SELECTED PASSAGE section start
3. Picture quality - picture quality isn't governed by any specifications. Its something you have to find out by reading reviews from online digicam sites (eg: www.steves-digicams.com ) or by getting views/experiences from a friend who owns the same camera.

4. Memory card/capacity - Most cameras come bundled with a meagre 32MB card. At high quality, you would be able to store roughly around ~ 30 pics at a time on a 32MB card, till you transfer your pics from the memory card to your PC (answering your question, yes you can transfer pictures any number of times from the memory card to your PC until you erase/format the memory card). Consider the cost of a memory card in addition to the cost of the digicam when you go shopping for one. Different cameras use different types of memory cards. The prevailing type is CompactFlash cards, while SecureDisk / MultiMediaCards are prevalent in compact/small-sized digicams. Sony cameras exclusively use the Memory stick format.
SELECTED PASSAGE section end
SUPPLIED RECORDS section start
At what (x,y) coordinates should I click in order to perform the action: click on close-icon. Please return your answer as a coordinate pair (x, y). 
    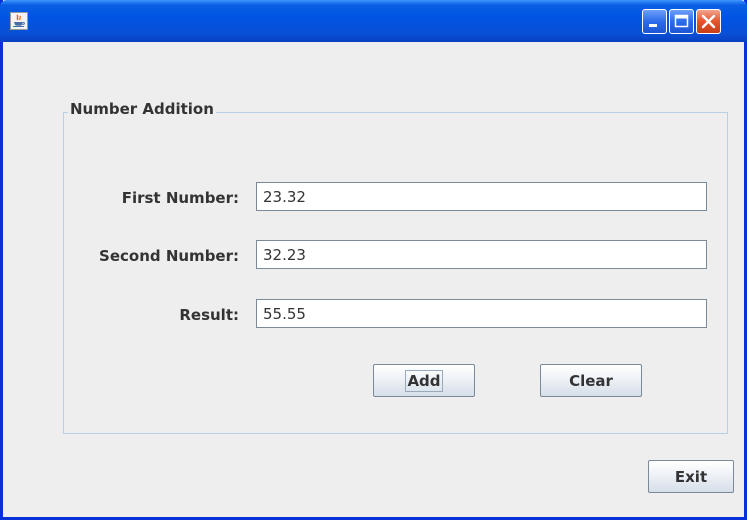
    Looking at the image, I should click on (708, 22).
SUPPLIED RECORDS section end
SUPPLIED RECORDS section start
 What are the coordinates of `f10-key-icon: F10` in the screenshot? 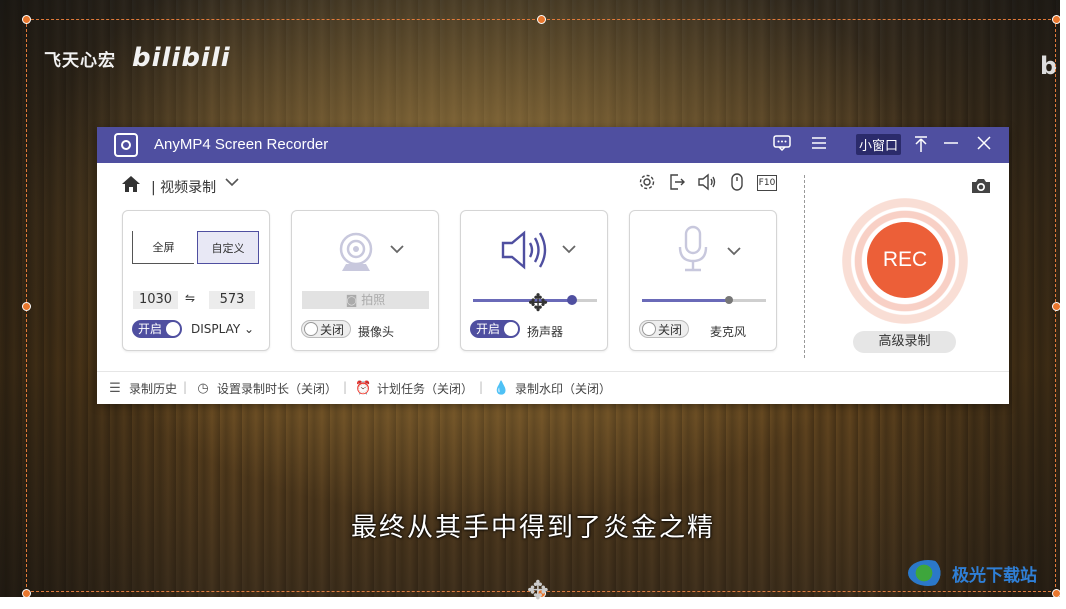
SUPPLIED RECORDS section end
Continue the digital camera buying tips above, starting right after the sentence about Sony cameras using the Memory Stick format.

5. Advanced features - some digicams are simple "point and shoot" types. There are some that have more advanced features like letting you play with aperture/shutter speed settings, etc. If you do not intend to play around with all those settings you need not consider a camera with one.

Most photo studio labs these days are equipped to handle digital photos and these labs tend to offer prints from digital cameras at the same price of prints from a traditional photo film.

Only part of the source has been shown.